While looking for answers to these questions, I realized that the answers I was getting from other people were not always enough. I quickly recognized that love and intimacy were subject matters that I needed to study further to truly understand where I had gone wrong and how I could prevent those same wrong turns in the future. Though I did not plan to make flash cards or break out my highlighters, I definitely felt drawn to books that I believed could help me answer all of these questions in my brain… and maybe even the questions that I could not articulate yet.
I started with After the Rain by Alex Elle. In her discussion of her experiences and lessons, I learned the value in making the decision “not to [entertain] people who I knew were temporary and [in deciding] that settling was no longer an option in my life.” Alex Elle talks about her own decision to take a break from dating and do the self-work to determine who she was outside of who she was to other people. I made the decision to do the same. Beginning January 12, 2021, I was taking a break from whatever this dating thing was. I did not enjoy it and I was not being true to myself. If anything I was spinning my wheels and had been for longer than I truly wanted to admit.
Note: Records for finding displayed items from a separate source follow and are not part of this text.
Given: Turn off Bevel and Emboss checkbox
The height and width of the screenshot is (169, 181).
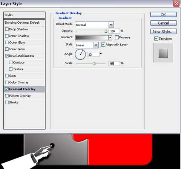Looking at the screenshot, I should 7,56.
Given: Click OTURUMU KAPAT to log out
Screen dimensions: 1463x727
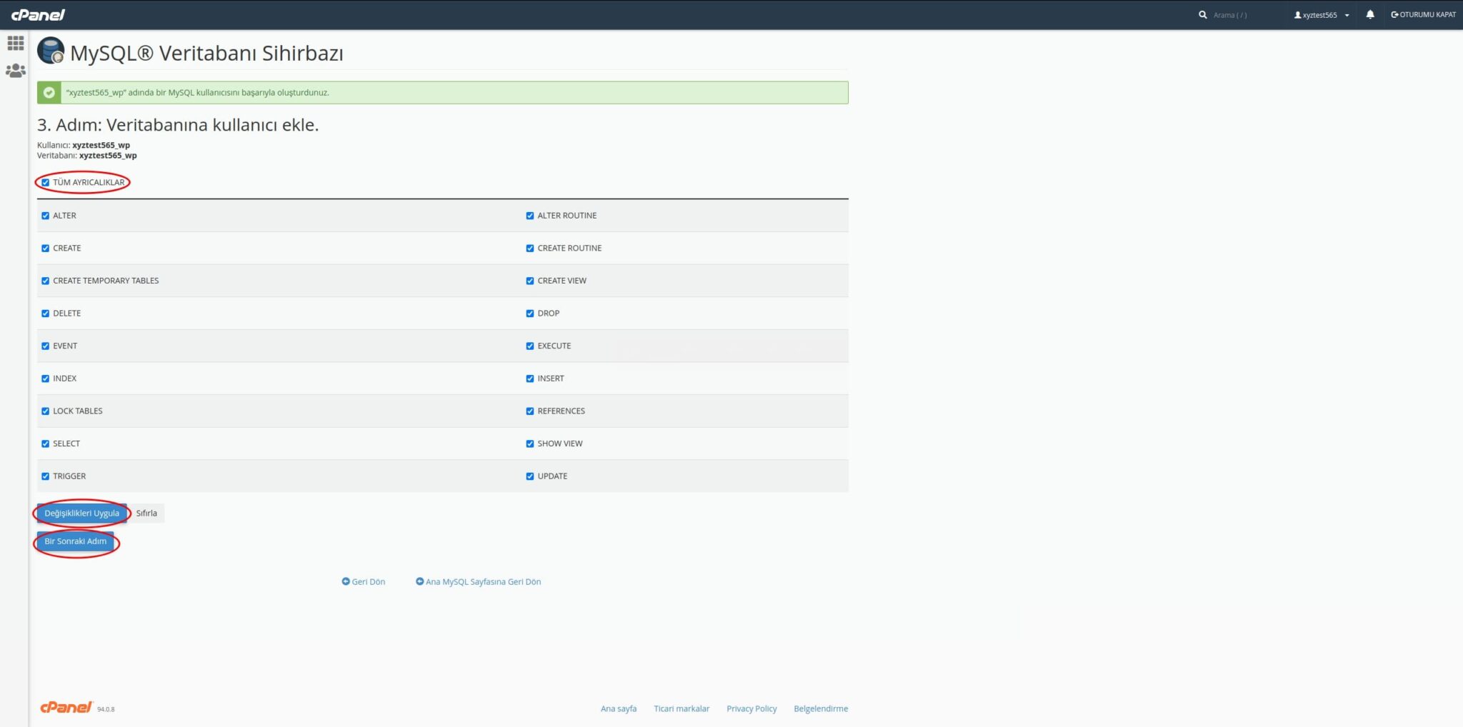Looking at the screenshot, I should 1423,14.
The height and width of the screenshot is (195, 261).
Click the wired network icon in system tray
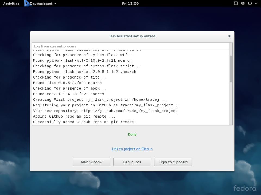click(x=236, y=4)
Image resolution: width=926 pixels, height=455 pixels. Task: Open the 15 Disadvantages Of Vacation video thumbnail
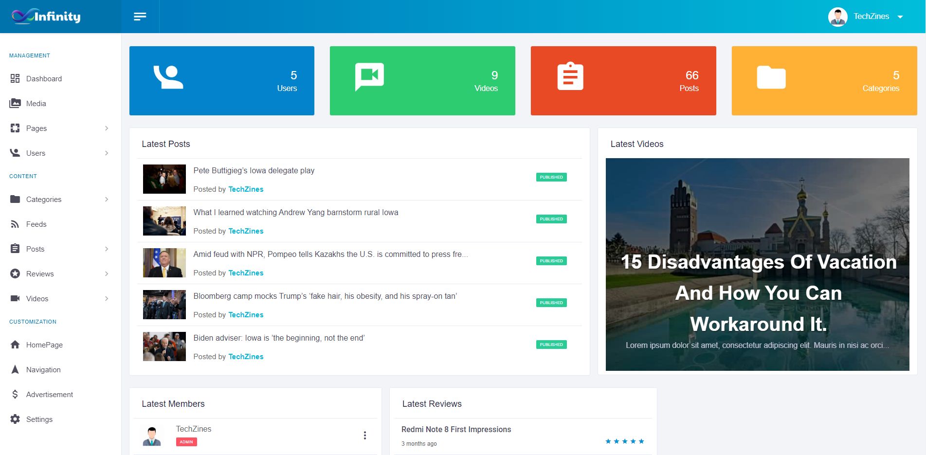coord(757,264)
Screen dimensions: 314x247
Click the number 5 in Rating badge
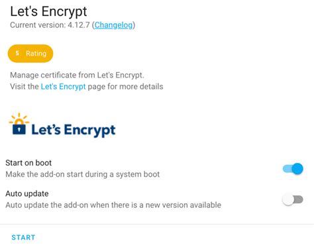tap(17, 53)
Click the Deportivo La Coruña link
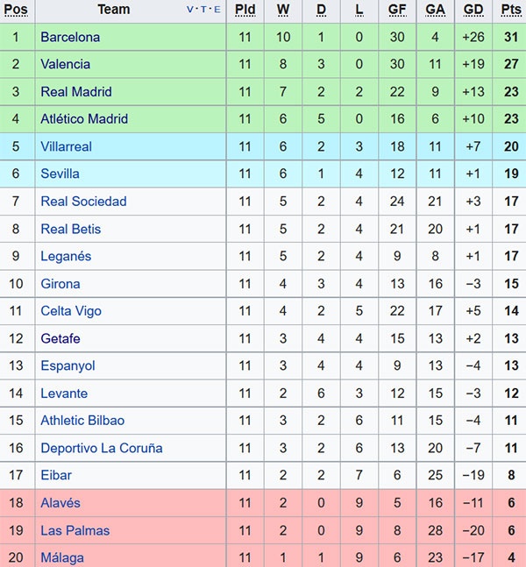This screenshot has height=567, width=526. click(102, 448)
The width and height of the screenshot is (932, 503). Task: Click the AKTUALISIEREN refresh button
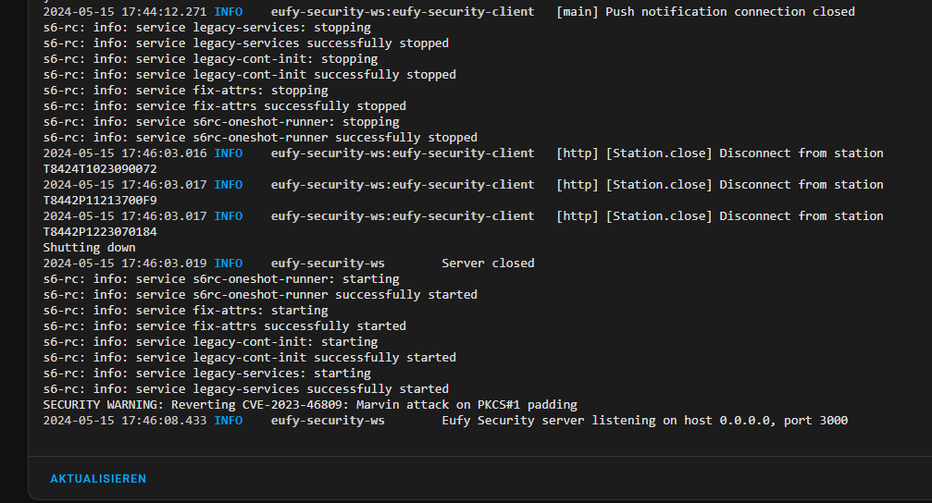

While reading After the Rain, I began engaging with members of a book club on Clubhouse. The group was reading All About Love by bell hooks. Ironically, I had picked this book up years ago and could not bring myself to read more than the first few chapters. I can now own that part of the reason for that is because I did not like some of the conclusions that bell hooks drew pertaining to traumatic childhood experiences and adult comprehension of love. Her words - albeit probably unintentionally - were sharp and I am still not completely able to digest and accept all that she is saying in this book. I feel tried regularly, but it is helpful to talk it through with a group of people who are all in different positions and who have different lived experiences with love than mine.
The amazing mastermind behind The Love Lab also provided me with a copy of The Seven Levels of Intimacy by Matthew Kelly, which is already teaching me to re-evaluate what I understand about intimate relationships at a very basic level. It has helped me to understand that some of the more difficult things about intimacy are that it proves to be a mirror to your real self and that it requires surrender. Not only did I realize (in the first thirteen pages) that I do not completely care for what was in the mirror that my past relationships have shown me, but I was also reminded that I tend to struggle with surrendering, despite how much I long to be able to do so.
I sit in this space knowing that I am only starting this journey and accepting that I have a lot of work and unlearning to do. I sit in this space knowing that this journey will not be a short one, but that it is one that is beyond necessary and worthwhile. I am recognizing my mistakes while also refusing to continue carrying the baggage and insecurities that past lovers left me with. I am making unexpected promises to myself and committing to them wholeheartedly.
Writing this post allows me to make some promises to you too. I promise that we all can recall and experience the kind of love that we imagined before our first heartbreak. I promise that we all can take this journey back to who we truly are. I promise that - if we do the work - we will receive all that we truly want and need. I promise that you are worthy of all of the love that you desire and even more than you can possibly imagine.